I can never drive a car without thinking about its throbbing, pulsing engine again.

My third attempt at watching and understanding Revolutionary Girl Utena (round 1: K.O.; round 2: T.K.O.; round 3: ???) has completed. I’m struck, upon completing Utena for the third time (more or less around the stroke of midnight, oddly), by how strong the feeling was to go out and do something at the end of the series was. Granted, it being midnight, there wasn’t a whole lot I could do with that sudden urge at that moment, so instead I sat around and moped about how completely useless my 24 years of life have been (not very, but under pressure from Utena, even a self-actualized individual would wonder the same).

The trickiest part about Utena, for me, has been the allegorical story of the Rose Bride. Its potential meaning, even on my third trip through the series–a far more enlightening run than the first two–still eludes me in the vaguely undefinable way that only Utena can be. The idea behind the allegorical meta-story seems to be about Anthy sacrificing herself for her idealized prince–the loving, caring man who exists only in fairy tales–only to lock herself in an illusory world of her own creation while her brother Akio, the fabled prince, practices his own twisted love on her. It’s not a pleasant thought to consider–but, expanding the allegory to the entire series, would imply that Anthy has devoted her love to the mythical, idealized prince, a childish devotion which grants her nothing but pain as her non-existent ideal ravages her inside and out.
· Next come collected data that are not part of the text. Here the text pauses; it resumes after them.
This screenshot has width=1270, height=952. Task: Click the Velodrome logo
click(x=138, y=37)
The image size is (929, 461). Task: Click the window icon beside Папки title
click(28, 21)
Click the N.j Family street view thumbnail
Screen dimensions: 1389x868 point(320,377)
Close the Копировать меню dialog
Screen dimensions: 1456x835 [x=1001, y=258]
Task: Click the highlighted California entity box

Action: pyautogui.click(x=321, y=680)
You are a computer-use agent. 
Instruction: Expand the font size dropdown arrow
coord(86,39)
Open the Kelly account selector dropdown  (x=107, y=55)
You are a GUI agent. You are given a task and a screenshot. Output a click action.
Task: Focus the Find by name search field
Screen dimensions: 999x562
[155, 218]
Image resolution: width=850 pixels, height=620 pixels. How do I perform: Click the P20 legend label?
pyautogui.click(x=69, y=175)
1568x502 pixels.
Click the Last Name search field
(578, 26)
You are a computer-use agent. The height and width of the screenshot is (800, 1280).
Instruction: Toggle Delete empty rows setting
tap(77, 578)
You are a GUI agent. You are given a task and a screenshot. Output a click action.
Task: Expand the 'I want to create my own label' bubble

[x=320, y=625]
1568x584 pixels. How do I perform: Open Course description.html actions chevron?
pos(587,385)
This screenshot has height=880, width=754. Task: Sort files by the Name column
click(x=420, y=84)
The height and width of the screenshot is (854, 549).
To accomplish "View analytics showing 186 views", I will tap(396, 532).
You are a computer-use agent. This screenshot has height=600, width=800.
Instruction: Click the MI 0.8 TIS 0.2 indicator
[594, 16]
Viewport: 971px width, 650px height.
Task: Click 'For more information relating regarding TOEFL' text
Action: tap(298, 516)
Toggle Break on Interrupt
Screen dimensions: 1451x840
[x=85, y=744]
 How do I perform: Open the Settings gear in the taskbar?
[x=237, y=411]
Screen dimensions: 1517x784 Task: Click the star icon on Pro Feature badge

Even in the final duel, Utena cannot stand up to the ideal of Akio (Anthy literally backstabs her) and yet, even though Utena isn’t the paragon of perfection–far from it–she brings Anthy out of the coffin she’d been hiding in–much like Utena was, until her prince, a younger, wiser Akio, came, showed her Anthy, and gave her a purpose in life, even if that purpose was to chase a nonexistent ideal. Utena’s imperfections are necessary–vital–for Anthy’s awakening, for even the prince for whom she locked herself up for was imperfect. But the imperfect Akio does not love or even respect her, but the imperfect Utena does–the imperfect Utena who would shed a tear and bear her pain willingly, exactly as Anthy had borne the pain for her (im)perfect, (un)princely brother for years.

Utena has innuendo? Well I NEVER.

The message is clear: questing after perfection, after miracles, after eternity, after the power to revolutionize the world–these are all impossible things, things that no single person can ever hope to achieve in their lifetimes. And yet, paradoxically, their imperfect analogues are all easily attainable by simply abandoning the quest for perfection. Such a change comes from within–but such a change does not come in solitude, and nor does it come easy.

Demonstrating the difficulties of accepting the imperfection of relationships and of life is none other than our intrepid Student Council members, still shrouded in the egg they always talk about smashing, grappling with the method to attain proper adulthood. Akio, of course, presents them with the highly tempting option of a car, its engine pulsing with desire to speed down a dimly lit road towards the End of the World. Yes, the car is more or less sexual desire, a place where even Akio is trapped, endlessly, as much a victim of his own planetarium as the students of Ohtori Academy.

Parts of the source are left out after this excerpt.